# Job:
Copy out, unchanged, the lines from the one containing "The width and height of the screenshot is (1568, 774)." through the one containing "Action: [x=424, y=626]", including both of those lines.

Lines from a dataset:

::::

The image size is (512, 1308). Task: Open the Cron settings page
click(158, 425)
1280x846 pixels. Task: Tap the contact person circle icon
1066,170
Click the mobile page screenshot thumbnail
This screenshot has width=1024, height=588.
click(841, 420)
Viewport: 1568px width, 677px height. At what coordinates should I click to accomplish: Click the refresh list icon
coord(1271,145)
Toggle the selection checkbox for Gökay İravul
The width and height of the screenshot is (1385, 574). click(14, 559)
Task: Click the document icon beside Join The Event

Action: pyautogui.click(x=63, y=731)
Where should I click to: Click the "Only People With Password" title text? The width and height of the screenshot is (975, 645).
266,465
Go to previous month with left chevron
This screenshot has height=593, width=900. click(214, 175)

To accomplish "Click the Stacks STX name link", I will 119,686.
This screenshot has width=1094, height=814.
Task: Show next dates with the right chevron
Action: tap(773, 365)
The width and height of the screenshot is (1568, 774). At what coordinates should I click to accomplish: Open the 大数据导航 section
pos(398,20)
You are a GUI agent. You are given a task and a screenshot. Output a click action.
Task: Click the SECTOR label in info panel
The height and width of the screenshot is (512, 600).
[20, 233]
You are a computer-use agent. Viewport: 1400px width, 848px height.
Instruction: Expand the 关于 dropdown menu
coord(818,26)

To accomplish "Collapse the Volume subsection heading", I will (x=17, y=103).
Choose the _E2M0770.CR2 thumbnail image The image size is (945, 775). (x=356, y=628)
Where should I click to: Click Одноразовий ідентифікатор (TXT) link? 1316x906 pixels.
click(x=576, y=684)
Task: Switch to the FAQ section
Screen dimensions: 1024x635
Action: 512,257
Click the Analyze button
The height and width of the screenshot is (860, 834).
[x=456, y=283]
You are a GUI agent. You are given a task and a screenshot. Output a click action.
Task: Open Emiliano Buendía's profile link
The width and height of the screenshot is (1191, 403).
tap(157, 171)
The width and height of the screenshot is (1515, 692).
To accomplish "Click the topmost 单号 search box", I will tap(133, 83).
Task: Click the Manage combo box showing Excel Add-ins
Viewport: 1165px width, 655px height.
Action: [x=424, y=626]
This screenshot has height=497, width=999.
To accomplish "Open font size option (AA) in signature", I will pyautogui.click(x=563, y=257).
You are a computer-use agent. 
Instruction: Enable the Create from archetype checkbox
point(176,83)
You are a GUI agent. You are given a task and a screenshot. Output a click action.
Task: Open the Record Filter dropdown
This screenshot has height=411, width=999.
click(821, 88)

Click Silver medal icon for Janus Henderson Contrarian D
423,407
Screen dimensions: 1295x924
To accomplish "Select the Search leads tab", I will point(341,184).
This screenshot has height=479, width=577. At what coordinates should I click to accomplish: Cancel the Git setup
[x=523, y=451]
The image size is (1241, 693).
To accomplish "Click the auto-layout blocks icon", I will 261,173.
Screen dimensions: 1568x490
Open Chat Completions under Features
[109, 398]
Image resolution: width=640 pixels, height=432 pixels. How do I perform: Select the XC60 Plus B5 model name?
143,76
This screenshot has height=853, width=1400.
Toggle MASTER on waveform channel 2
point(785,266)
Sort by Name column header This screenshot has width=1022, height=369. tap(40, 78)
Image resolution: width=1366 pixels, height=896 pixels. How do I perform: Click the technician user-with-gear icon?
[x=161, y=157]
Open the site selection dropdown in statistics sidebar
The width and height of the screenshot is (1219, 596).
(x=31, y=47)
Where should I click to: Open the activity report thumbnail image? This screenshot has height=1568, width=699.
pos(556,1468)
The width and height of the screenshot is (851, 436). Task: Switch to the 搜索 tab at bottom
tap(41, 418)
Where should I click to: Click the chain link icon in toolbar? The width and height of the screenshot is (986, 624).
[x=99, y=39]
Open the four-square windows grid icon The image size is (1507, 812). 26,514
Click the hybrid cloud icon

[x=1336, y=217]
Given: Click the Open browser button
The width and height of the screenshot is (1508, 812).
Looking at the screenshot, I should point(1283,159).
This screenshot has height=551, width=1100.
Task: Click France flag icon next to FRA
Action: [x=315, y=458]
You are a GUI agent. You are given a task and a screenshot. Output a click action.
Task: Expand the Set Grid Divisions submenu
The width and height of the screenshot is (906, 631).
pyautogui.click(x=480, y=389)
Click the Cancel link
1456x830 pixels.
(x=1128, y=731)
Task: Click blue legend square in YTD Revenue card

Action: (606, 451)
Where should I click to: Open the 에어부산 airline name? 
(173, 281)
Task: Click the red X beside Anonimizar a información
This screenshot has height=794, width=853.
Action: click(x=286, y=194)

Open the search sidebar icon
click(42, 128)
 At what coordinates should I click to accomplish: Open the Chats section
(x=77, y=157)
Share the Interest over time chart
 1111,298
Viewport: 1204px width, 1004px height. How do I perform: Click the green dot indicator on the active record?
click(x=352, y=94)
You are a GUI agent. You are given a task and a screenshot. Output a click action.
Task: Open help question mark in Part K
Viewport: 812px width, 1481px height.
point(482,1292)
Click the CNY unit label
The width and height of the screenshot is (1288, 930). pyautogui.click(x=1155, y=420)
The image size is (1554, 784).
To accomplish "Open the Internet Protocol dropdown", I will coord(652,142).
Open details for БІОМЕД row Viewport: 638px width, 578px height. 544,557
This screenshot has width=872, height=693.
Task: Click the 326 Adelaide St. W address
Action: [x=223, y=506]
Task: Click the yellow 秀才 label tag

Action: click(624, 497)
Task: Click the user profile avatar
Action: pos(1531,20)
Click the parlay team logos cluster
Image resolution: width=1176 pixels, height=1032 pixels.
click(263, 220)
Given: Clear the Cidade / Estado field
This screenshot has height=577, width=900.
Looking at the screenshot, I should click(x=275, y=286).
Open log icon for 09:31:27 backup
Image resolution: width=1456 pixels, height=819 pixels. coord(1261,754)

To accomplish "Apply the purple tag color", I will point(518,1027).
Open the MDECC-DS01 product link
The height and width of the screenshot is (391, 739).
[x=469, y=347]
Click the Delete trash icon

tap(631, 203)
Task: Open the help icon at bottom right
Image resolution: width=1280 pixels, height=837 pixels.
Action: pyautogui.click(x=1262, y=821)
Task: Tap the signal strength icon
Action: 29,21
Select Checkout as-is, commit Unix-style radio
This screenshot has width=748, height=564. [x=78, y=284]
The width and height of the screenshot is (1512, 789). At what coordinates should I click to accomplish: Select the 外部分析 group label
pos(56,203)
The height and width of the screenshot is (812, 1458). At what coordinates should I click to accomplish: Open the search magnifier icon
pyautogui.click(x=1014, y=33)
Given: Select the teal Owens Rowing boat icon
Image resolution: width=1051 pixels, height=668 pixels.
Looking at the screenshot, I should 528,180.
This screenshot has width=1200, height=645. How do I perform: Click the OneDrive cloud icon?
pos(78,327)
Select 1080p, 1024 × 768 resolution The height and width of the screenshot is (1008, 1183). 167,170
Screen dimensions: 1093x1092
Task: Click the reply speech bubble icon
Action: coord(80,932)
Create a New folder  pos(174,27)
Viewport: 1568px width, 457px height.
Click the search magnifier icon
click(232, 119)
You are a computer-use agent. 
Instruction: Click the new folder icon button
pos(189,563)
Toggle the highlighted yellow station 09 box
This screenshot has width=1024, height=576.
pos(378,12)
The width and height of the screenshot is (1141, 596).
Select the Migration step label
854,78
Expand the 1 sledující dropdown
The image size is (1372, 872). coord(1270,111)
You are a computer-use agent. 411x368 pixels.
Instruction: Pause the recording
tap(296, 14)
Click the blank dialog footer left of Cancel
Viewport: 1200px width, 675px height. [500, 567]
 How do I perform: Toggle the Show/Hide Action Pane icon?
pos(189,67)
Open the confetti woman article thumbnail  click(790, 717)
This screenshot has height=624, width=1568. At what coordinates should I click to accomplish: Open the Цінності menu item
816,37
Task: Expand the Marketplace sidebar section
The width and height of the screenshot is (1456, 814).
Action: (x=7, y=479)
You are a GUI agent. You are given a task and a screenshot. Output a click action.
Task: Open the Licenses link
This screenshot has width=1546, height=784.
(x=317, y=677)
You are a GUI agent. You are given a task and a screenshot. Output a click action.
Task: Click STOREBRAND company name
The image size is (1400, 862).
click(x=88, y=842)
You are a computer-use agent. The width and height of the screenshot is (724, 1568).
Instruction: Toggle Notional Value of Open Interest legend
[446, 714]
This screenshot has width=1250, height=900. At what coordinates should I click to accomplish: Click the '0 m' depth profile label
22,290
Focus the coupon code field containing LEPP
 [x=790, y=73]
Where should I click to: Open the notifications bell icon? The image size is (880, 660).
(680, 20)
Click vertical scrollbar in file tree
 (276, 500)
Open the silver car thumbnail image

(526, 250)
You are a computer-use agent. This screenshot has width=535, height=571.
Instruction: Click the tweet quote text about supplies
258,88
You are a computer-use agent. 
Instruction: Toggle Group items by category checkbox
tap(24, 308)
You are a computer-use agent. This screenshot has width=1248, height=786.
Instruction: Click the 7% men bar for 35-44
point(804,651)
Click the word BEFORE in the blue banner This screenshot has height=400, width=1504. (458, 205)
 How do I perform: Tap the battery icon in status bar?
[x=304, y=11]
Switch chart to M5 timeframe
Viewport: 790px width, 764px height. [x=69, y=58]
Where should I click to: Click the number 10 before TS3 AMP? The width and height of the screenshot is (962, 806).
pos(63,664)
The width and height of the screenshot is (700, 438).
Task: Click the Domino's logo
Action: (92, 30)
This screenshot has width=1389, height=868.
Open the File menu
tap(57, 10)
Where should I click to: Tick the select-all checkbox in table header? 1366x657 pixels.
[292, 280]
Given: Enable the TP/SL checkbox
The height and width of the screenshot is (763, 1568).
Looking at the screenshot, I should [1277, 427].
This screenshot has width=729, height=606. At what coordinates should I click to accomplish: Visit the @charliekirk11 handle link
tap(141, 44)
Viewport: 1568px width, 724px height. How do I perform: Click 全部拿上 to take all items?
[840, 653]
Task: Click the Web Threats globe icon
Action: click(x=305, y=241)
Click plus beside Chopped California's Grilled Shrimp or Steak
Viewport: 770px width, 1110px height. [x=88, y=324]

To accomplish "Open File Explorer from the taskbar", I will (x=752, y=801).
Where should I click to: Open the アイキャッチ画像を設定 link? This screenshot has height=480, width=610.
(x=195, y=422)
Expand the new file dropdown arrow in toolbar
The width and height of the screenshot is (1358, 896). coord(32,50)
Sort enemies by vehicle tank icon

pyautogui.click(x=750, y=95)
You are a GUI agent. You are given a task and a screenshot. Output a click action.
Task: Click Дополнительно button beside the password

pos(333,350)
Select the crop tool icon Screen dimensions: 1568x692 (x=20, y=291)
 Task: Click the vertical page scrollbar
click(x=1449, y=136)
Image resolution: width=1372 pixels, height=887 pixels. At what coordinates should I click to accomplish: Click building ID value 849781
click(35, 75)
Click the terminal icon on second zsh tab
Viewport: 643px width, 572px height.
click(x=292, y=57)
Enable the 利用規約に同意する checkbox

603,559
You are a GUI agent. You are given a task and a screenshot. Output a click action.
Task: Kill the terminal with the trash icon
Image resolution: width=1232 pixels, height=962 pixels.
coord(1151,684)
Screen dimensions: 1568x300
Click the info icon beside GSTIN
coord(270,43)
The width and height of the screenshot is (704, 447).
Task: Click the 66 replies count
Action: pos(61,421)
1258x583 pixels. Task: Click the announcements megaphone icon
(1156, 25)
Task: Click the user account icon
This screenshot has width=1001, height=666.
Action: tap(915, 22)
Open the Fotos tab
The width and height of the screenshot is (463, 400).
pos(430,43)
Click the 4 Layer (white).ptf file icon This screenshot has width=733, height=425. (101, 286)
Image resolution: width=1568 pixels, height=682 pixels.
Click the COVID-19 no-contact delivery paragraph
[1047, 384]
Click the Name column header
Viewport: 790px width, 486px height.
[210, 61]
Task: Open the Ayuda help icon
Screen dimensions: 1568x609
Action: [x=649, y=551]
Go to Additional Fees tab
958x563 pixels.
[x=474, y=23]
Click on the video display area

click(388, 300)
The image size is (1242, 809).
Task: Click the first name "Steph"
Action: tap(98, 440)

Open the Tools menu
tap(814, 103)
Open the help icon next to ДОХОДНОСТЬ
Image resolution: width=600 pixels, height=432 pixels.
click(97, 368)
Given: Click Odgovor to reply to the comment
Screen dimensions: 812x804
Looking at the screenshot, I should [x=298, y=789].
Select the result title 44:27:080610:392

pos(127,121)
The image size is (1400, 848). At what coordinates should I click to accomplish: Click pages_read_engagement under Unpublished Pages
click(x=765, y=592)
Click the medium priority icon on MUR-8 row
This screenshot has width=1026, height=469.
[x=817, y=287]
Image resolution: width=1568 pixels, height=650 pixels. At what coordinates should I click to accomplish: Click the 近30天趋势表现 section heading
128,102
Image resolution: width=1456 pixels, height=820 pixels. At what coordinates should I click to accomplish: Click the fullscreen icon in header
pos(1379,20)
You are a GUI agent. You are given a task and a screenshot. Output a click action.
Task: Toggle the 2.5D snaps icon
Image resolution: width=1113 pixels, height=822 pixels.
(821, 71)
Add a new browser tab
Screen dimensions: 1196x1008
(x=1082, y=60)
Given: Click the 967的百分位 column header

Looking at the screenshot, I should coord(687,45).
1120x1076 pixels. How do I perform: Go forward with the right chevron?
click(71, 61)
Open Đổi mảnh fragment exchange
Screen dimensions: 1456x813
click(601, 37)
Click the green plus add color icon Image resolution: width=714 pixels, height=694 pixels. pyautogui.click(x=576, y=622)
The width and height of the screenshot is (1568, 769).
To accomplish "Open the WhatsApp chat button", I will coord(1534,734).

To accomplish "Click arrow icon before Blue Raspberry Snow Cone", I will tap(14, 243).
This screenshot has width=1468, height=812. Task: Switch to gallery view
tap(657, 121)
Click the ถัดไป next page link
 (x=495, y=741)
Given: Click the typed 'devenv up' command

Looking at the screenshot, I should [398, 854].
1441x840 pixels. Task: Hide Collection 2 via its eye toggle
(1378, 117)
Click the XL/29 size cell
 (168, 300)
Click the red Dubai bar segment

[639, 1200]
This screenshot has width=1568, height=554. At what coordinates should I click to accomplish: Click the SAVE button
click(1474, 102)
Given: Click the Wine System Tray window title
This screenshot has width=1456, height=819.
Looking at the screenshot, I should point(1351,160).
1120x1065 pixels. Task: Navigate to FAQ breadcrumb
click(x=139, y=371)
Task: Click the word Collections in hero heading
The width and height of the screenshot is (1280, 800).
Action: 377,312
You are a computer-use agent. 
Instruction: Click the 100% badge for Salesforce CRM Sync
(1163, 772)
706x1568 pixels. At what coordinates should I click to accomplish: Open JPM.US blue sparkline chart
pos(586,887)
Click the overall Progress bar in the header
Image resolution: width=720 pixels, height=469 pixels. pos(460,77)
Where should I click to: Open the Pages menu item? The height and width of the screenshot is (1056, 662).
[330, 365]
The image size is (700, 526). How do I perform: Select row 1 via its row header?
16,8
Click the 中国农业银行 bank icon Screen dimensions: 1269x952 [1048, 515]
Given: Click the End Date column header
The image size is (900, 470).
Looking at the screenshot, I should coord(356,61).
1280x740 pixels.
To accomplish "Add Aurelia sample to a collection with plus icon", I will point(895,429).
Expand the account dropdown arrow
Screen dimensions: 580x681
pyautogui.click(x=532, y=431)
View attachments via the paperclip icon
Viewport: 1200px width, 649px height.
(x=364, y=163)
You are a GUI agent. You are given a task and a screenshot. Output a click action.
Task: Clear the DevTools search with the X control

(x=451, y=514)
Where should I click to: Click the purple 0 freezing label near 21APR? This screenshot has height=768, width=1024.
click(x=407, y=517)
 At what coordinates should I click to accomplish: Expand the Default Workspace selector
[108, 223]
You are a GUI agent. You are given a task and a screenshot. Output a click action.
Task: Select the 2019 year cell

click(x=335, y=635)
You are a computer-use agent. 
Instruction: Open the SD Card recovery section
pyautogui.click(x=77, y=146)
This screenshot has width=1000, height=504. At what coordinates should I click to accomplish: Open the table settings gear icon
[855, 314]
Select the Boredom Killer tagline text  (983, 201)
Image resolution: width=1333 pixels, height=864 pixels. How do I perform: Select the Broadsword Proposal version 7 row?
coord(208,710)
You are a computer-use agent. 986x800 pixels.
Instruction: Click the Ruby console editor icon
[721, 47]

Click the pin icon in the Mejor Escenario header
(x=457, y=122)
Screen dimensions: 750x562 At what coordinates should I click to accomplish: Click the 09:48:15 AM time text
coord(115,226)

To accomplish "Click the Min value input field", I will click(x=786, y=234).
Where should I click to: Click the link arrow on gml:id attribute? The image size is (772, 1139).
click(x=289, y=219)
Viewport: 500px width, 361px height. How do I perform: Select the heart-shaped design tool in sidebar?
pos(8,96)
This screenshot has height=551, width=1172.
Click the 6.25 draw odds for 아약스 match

::::

# Result for this exercise:
The width and height of the screenshot is (1568, 774). At what coordinates should I click to accomplish: Open the 大数据导航 section
pos(398,20)
You are a GUI agent. You are given a task and a screenshot. Output a click action.
Task: Click the SECTOR label in info panel
The height and width of the screenshot is (512, 600).
[20, 233]
You are a computer-use agent. Viewport: 1400px width, 848px height.
Instruction: Expand the 关于 dropdown menu
coord(818,26)

To accomplish "Collapse the Volume subsection heading", I will (x=17, y=103).
Choose the _E2M0770.CR2 thumbnail image The image size is (945, 775). (x=356, y=628)
Where should I click to: Click Одноразовий ідентифікатор (TXT) link? 1316x906 pixels.
click(x=576, y=684)
Task: Switch to the FAQ section
Screen dimensions: 1024x635
Action: 512,257
Click the Analyze button
The height and width of the screenshot is (860, 834).
[x=456, y=283]
You are a GUI agent. You are given a task and a screenshot. Output a click action.
Task: Open Emiliano Buendía's profile link
The width and height of the screenshot is (1191, 403).
tap(157, 171)
The width and height of the screenshot is (1515, 692).
To accomplish "Click the topmost 单号 search box", I will tap(133, 83).
Task: Click the Manage combo box showing Excel Add-ins
Viewport: 1165px width, 655px height.
Action: [x=424, y=626]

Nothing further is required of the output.